▶ TASK: Starting with the first line below, reproduce each line exactly until you have included the one bearing "You are a computer-use agent. The width".

Records excerpted from a collection:
━━━━━━━━━━━━━━━━━━━━━━━━━━━━━━

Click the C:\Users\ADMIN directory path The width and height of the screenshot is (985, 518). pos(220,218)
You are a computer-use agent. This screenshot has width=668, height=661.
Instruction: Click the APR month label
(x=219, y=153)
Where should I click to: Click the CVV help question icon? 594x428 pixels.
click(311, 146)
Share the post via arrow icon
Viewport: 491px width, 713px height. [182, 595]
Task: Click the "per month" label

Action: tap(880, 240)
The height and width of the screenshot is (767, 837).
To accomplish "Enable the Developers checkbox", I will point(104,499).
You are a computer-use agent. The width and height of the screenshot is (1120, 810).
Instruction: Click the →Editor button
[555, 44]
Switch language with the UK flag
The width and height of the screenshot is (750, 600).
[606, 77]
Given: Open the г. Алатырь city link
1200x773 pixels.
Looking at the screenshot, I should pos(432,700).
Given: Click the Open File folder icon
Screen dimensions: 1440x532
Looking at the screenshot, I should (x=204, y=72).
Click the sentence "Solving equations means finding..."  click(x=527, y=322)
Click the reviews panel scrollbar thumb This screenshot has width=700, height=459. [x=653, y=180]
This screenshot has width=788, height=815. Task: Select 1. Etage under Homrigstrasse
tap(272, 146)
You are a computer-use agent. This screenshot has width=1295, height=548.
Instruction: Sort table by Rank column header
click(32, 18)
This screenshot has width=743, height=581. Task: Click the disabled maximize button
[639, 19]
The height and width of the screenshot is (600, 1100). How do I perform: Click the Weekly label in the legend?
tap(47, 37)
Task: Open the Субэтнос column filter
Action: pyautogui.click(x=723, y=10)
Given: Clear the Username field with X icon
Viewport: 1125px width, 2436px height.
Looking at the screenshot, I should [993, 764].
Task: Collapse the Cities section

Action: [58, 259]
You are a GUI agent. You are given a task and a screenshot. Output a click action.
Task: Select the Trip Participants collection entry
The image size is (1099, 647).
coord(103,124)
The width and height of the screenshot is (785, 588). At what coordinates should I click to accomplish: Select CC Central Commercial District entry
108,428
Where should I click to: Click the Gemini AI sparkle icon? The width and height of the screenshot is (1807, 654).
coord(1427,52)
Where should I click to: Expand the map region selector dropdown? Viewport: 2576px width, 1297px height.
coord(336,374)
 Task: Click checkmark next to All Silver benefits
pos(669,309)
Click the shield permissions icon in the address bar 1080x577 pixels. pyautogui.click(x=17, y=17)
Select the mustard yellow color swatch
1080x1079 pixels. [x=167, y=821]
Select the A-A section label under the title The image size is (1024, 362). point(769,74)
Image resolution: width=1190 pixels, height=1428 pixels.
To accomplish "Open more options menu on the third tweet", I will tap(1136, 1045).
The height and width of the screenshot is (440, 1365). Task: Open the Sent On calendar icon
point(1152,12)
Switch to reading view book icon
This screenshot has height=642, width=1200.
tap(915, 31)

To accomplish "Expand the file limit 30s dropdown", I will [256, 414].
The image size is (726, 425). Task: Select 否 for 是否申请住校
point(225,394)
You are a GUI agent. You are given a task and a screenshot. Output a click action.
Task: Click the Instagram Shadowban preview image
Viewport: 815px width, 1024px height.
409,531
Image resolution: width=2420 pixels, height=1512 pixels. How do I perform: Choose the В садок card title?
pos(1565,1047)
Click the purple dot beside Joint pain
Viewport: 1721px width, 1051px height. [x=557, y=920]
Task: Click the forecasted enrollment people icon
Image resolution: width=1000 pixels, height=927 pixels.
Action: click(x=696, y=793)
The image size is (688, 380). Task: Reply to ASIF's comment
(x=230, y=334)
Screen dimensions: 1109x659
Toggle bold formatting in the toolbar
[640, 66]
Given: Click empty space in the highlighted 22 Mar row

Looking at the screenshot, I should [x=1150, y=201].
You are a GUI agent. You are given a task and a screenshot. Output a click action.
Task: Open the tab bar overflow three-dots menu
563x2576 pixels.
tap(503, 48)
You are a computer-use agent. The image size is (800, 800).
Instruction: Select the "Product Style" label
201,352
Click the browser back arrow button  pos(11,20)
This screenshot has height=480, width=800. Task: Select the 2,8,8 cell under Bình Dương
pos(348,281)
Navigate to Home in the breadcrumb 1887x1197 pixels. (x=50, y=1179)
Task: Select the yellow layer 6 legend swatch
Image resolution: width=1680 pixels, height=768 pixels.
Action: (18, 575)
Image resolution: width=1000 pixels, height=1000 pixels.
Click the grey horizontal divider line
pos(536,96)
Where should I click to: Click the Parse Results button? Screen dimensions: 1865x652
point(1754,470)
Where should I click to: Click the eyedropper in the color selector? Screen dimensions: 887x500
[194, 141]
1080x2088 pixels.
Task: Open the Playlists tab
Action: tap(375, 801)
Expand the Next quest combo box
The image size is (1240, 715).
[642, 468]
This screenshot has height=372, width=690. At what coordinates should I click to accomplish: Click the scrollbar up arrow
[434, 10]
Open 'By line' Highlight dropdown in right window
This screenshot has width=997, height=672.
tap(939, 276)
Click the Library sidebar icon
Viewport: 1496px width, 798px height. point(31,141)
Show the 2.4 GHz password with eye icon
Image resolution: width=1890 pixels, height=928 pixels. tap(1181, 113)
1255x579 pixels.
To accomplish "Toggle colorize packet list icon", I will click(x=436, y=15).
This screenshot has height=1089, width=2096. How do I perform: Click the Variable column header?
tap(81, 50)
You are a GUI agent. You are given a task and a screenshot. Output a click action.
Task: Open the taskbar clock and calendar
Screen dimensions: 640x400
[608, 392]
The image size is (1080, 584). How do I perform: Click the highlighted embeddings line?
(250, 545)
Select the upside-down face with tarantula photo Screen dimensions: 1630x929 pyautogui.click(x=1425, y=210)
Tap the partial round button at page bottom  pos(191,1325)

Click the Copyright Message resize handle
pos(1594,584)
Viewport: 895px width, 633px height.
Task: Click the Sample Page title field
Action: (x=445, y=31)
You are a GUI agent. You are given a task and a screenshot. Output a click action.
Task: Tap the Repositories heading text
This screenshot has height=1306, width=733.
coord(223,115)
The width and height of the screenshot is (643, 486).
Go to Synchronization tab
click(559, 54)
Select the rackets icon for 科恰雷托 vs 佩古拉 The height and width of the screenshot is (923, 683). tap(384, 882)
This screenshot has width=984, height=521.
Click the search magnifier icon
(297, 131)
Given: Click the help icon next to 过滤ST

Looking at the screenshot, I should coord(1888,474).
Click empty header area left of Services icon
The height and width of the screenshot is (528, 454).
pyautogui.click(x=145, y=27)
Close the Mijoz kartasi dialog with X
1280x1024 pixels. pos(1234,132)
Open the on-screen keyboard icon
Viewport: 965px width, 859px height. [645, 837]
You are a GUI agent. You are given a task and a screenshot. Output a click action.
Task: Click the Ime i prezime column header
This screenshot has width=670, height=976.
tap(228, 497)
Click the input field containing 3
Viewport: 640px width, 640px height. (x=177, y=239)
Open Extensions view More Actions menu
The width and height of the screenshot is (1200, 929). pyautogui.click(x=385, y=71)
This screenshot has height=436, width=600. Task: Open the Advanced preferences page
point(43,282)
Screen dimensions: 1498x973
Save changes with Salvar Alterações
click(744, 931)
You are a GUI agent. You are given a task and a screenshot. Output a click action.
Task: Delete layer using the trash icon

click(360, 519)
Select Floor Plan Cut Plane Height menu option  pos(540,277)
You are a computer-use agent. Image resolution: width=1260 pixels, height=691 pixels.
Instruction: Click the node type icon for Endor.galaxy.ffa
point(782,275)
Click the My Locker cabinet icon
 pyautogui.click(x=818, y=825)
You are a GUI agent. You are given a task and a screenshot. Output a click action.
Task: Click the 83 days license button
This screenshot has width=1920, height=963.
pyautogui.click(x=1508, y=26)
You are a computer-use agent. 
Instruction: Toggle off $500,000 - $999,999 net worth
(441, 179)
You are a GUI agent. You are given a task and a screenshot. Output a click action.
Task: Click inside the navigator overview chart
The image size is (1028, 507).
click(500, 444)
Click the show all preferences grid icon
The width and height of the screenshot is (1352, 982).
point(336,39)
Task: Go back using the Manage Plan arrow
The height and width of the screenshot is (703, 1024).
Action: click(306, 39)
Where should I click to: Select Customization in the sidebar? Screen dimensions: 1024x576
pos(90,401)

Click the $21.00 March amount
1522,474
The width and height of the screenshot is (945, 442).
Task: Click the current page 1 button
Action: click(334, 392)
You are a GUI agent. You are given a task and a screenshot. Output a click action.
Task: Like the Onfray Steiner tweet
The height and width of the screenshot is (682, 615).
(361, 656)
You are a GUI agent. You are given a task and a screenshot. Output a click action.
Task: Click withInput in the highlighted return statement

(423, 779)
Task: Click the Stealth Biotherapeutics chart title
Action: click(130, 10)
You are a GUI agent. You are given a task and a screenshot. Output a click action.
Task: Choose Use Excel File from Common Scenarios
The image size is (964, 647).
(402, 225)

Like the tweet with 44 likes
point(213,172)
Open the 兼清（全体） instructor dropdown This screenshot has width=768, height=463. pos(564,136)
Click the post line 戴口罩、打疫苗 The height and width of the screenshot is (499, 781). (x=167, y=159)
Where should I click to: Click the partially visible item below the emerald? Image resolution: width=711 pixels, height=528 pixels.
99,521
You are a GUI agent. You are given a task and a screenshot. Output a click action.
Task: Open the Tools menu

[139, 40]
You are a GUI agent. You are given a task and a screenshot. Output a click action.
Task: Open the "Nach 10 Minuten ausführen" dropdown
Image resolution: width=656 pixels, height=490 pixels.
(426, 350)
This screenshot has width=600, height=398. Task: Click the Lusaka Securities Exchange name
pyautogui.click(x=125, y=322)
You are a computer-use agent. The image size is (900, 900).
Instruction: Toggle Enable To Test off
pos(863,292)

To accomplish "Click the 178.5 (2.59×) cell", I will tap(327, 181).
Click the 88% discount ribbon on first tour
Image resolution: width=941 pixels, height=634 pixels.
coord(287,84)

━━━━━━━━━━━━━━━━━━━━━━━━━━━━━━

▶ RESPONSE BOX:
Click the C:\Users\ADMIN directory path The width and height of the screenshot is (985, 518). pos(220,218)
You are a computer-use agent. This screenshot has width=668, height=661.
Instruction: Click the APR month label
(x=219, y=153)
Where should I click to: Click the CVV help question icon? 594x428 pixels.
click(311, 146)
Share the post via arrow icon
Viewport: 491px width, 713px height. [182, 595]
Task: Click the "per month" label

Action: tap(880, 240)
The height and width of the screenshot is (767, 837).
To accomplish "Enable the Developers checkbox", I will point(104,499).
You are a computer-use agent. The width and height of the screenshot is (1120, 810).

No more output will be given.